Leaf area index is a measure of vegetation coverage and determines the degree of shading and how much radiation is absorbed or reflected.  Leaf area index varies in the model, month by month.  However, the leaf area index will not be representative if there is anomalous weather e.g. wind storms may strip leaves from trees, widespread fires may clear vegetation (and change the albedo).

Orography effects

IFS model orography smooths out valleys and mountain peaks, especially at lower resolutions.  A forecast 2m temperature may be unrepresentative if it has been calculated for an altitude significantly different from the true one.   A more representative height might be found at one of the nearby grid points.  Any remaining discrepancy can be overcome using Model Output Statistics (MOS) or statistical post-processing (see additional sources of information below).

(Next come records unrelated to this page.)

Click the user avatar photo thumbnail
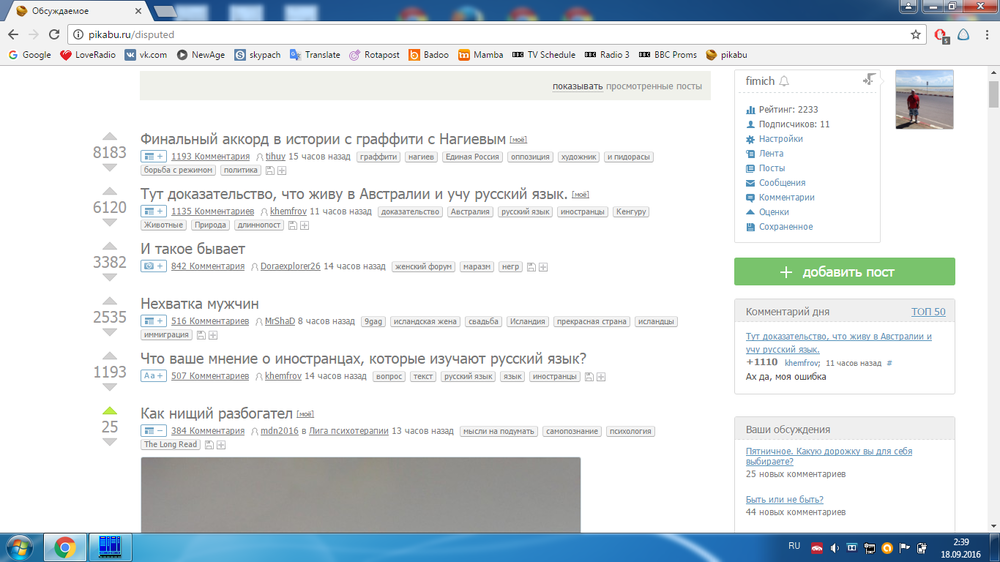 (924, 99)
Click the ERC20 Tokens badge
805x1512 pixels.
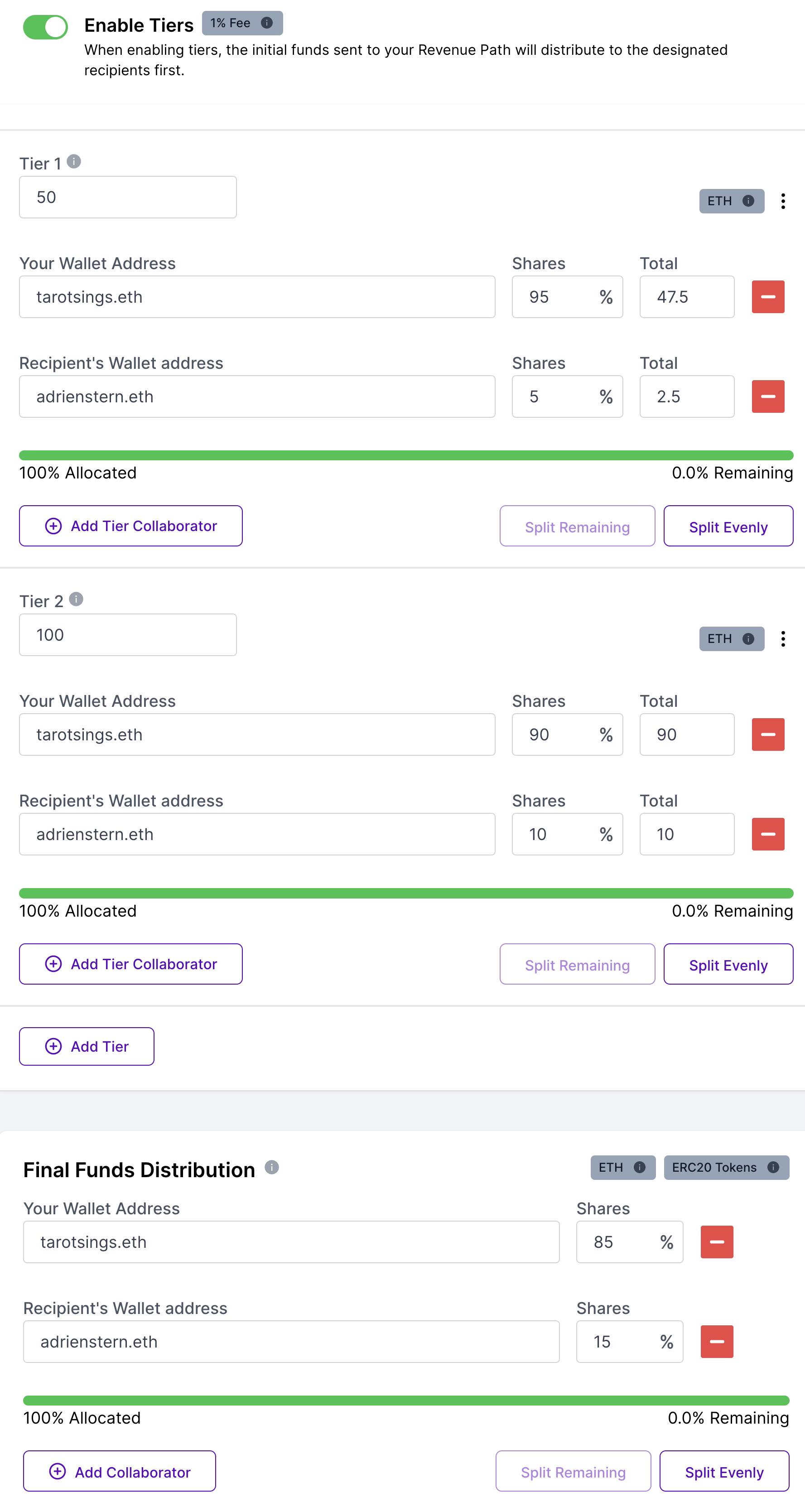tap(725, 1168)
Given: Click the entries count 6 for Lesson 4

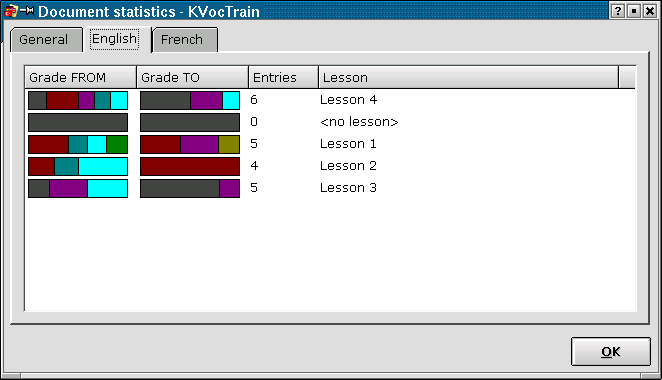Looking at the screenshot, I should [254, 100].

The aspect of a location (i.e. orientation relative to the sun) is not taken into account.  Thus:

  • more solar energy will be gained on south-facing (N Hem) slopes implying actual temperatures may be higher than forecast,
  • less solar energy will be received on north-facing (N Hem) slopes implying actual temperatures may be lower than forecast, particularly where they are in shadow for much of the time and in sheltered valleys.

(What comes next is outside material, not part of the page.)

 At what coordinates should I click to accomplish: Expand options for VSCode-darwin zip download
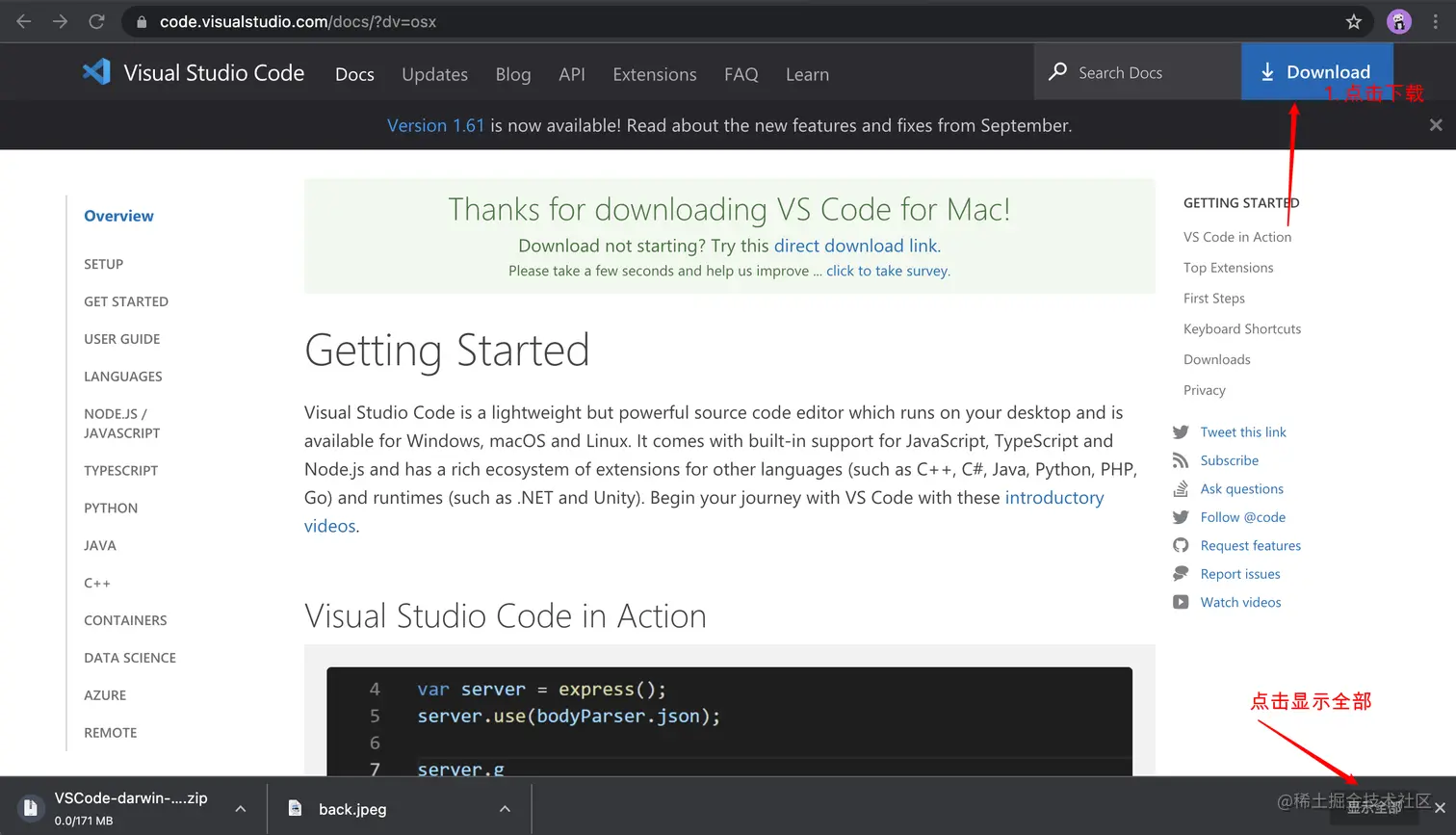(241, 809)
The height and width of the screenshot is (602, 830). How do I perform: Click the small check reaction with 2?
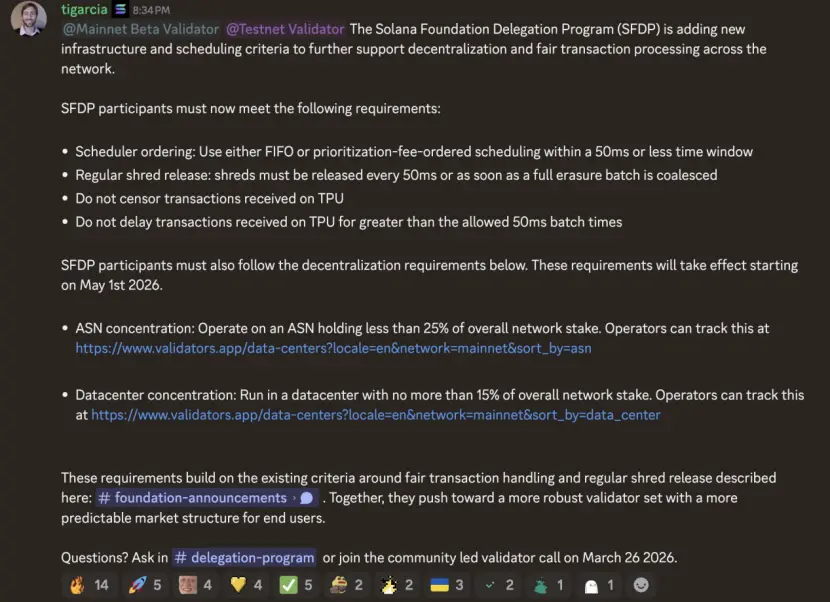tap(498, 584)
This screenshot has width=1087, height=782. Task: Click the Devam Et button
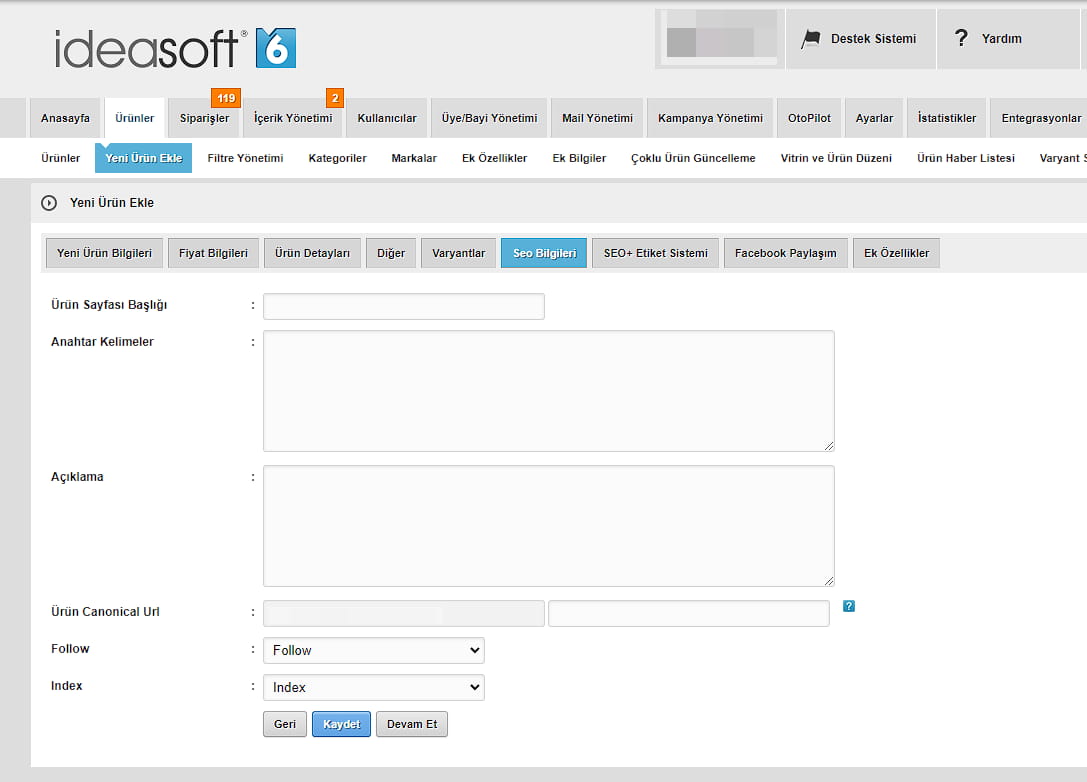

Overnight 2m temperatures tend to be too cold over rugged or mountainous areas.

Lake effects

The effect of lakes is parameterised using FLake and a lake cover mask.  The sub-grid detail may not be completely captured and the energy fluxes may well be incorrectly estimated, particularly where frozen lakes are plentiful and/or forecast snow cover is uncertain.   These aspects can:

  • amplify errors in forecast 2m temperatures, and
  • introduce biases...

There are a number of complications which are not fully understood regarding the influence of frozen or snow-covered lakes upon the forecasting of low-level and 2m temperatures.  Lake temperatures can have a significant effect on forecast of temperatures, particularly where there is uncertainty whether the lake is frozen or not.  The impact can be significant leading to some uncertainty in forecast 2m temperatures in areas with many lakes.   Some high latitude areas where lakes are plentiful and prone to winter-time freezing are:

  • NE Scandinavia: mainly Finland, north Sweden.
  • Russia: Mainly West of the River Yenisey, also River Lena valley, parts of NE Siberia.
  • Canada: Mainly east of the Rockies and particularly: Labrador, Quebec, Ontario, Manitoba, Saskatchewan, Nunavut, Northwest Territories.
  • Alaska: Low lying areas.
  • Possibly some low lying parts of Southern Argentina.

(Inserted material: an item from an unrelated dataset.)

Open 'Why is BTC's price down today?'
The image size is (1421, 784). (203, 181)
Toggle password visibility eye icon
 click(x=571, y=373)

Low Level Winds and Precipitation effects

If winds are light, melting of falling snow and/or evaporation of falling rain or snow, can cause local cooling down to surface levels.  Significant 2m temperature errors may develop if aspects of precipitation are not well captured by the model.  

In areas that are not completely flat, any stronger winds will tend to combat this tendency.  Low-lying areas can be warmer than would have otherwise been in the case (e.g. by re-establishment of a vertical lapse rate via adiabatic warming or cooling during descent or ascent over topography).  However, there is the further risk of turbulence cloud developing which can also decrease radiative cooling in the lower layers.

Persistent or heavy rainfall can produce waterlogged soil or flooded areas which will retard temperature rise.

Analysis Problems

Occasionally lower tropospheric temperature data has been given low weight during the analysis process.  Usually this relates to problems with assimilating the boundary layer structure in situations with a strong inversion, coupled with the fact that the background is a long way from the truth.  The analysis procedures tend to give lower weight to observations that show major departures from the first guess and, particularly if there is little support from adjacent observations, such data can even be rejected completely.  In consequence, the analysed temperature structure of the boundary layer may only move a small way towards correcting errors in the background (Fig9.2.1-4). From a mathematical standpoint it is also (unfortunately!) more difficult to correctly assimilate data near the surface than data higher up.


Fig9.2.1-3: Examples of the difficulty of assimilating temperature and humidity data in the lowest layers.

  • At Kryvyi the first guess (blue) is too warm, and also too dry (in relative humidity terms).  The analysed structure (red) after assimilation of the observed data (black) is slightly less warm and has captured saturation within the inversion base but remains generally drier (in relative humidity terms) and warmer in the boundary layer.  The forecast boundary layer temperature is too warm (by ~5°C) and the cloud cover is not represented.
  • At Lulea the analysed temperature structure remains similar to the first guess (blue) despite the observed much colder near-surface temperature and warmer inversion top.  The inversion top is not well captured, the moisture (in relative humidity terms) is not well portrayed, and the surface temperature is too warm (by ~5°C) - but had more cooling been forecast near the surface then the very lowest layers would have been correctly captured.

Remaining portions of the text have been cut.